Section B: Questions concerning the notion of State aid

The Treaty rules, as they have been interpreted by EU case law, define the notion of State aid, as well as the conditions under which State aid rules apply to SGEI.

Have you encountered difficulties in applying the conditions of Article 107(1) of the Treaty on the Fu-nctioning of the European Union (TFEU)?

Yes No Partially N/A

If yes or partially, on which specific condition(s)?

Economic activity: Yes No

Effect on trade: Yes No

Economic advantage: Yes No

Selectivity: Yes No

Transfer of State resources: Yes No

Could you give some concrete examples?

The Broadcasting Communication states that there are mainly two elements of the Treaty on the Functioning of the European Union containing rules on State aid to public broadcasting: Article 106 and the so-called “Amsterdam Protocol”.

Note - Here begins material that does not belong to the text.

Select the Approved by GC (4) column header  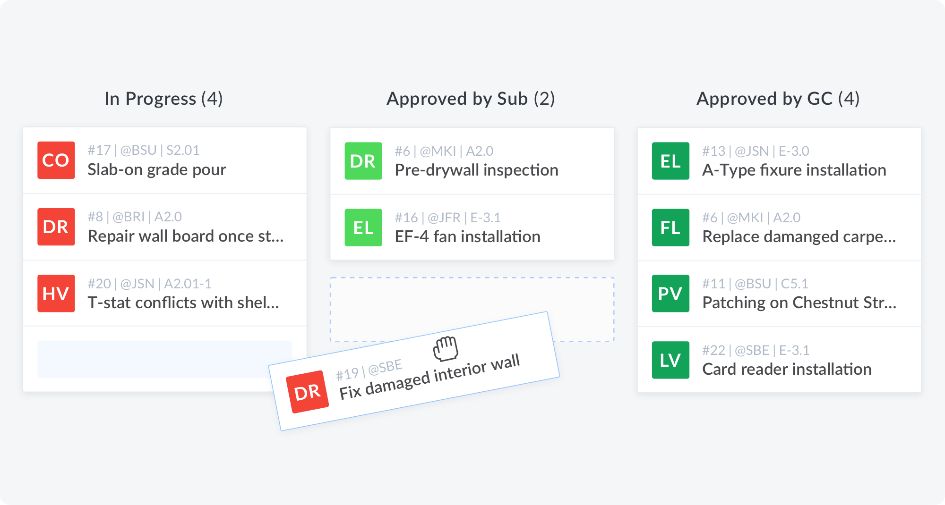click(778, 99)
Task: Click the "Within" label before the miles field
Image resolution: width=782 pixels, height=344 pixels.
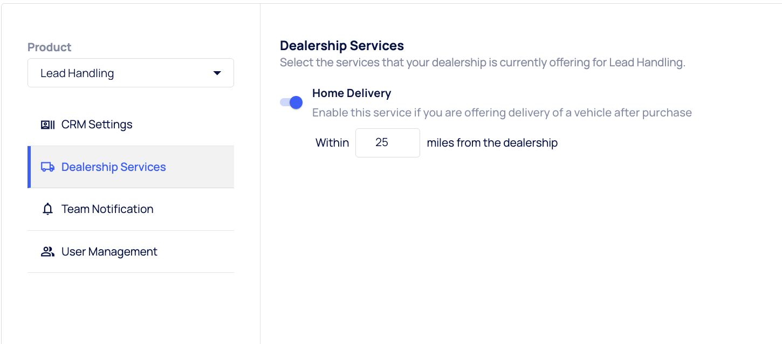Action: click(x=332, y=143)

Bearing this in mind, it is important to draw attention on the fact that these two elements of the Treaty on the Functioning of the European Union are clear:
– Article 106 (2): “Undertakings entrusted with the operation of services of general economic interest or having the character of a revenue-producing monopoly shall be subject to the rules contained in the Treaties, in particular to the rules on competition, in so far as the application of such rules does not obstruct the performance, in law or in fact, of the particular tasks assigned to them. The development of trade must not be affected to such an extent as would be contrary to the interests of the Union.”
– Amsterdam Protocol: “The provisions of the Treaty establishing the European Community shall be without prejudice to the competence of Member States to provide for the funding of public service broadcasting insofar as such funding is granted to broadcasting organisations for the fulfilment of the public service remit as conferred, defined and organised by each Member State, and insofar as such funding does not affect trading conditions and competition in the Community to an extent which would be contrary to the common interest, while the realisation of the remit of that public service shall be taken into account.”

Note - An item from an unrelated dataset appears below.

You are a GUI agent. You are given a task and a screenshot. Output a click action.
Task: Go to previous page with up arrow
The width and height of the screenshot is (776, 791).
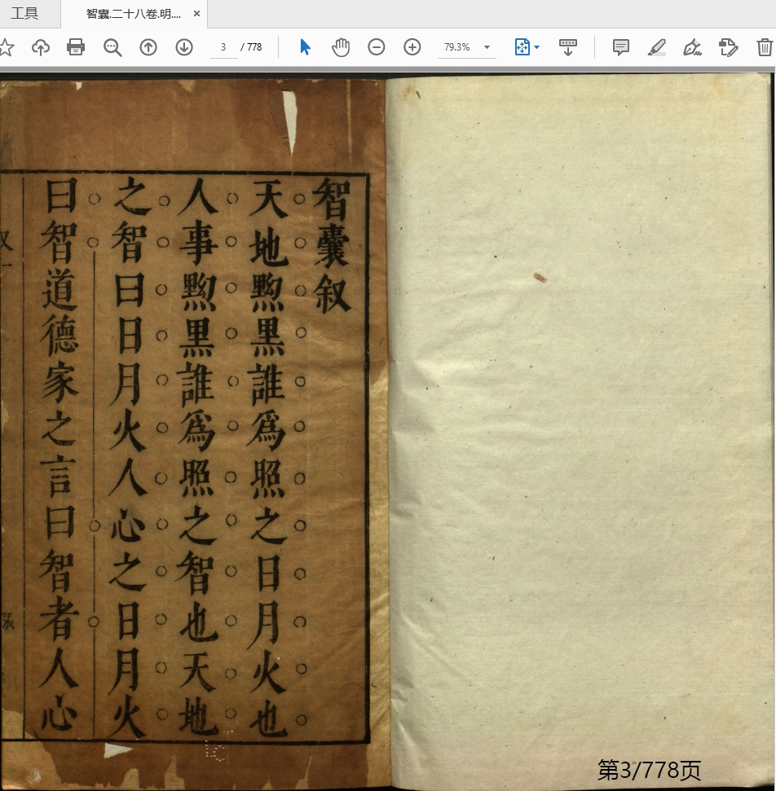[148, 47]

Explanation on concrete application of these rules was set by the European Commission in the Broadcasting Communication adopted on July 2nd, 2009. These rules were adopted after a 2 year-long consultation process, in which the EU Member States actively took part. However, one of the main new safeguards for competition is simply ignored in some Member States: there is simply no ex-ante test before creating new public broadcasting services in Italy and France. In France, a blatant example of the absence of ex-ante evaluation of new public radio services took place recently: following the reorganisation of Radio France’s work plan, some of this public broadcaster’s programmes were completely modified. For instance, one of its radios, “Le Mouv’”, changed its headquarters’ location (from Toulouse to Paris), changed its staff, and changed its aim and editorial line. This has led somehow to model a new service without consultation of stakeholders, or any other material ex-ante evaluation.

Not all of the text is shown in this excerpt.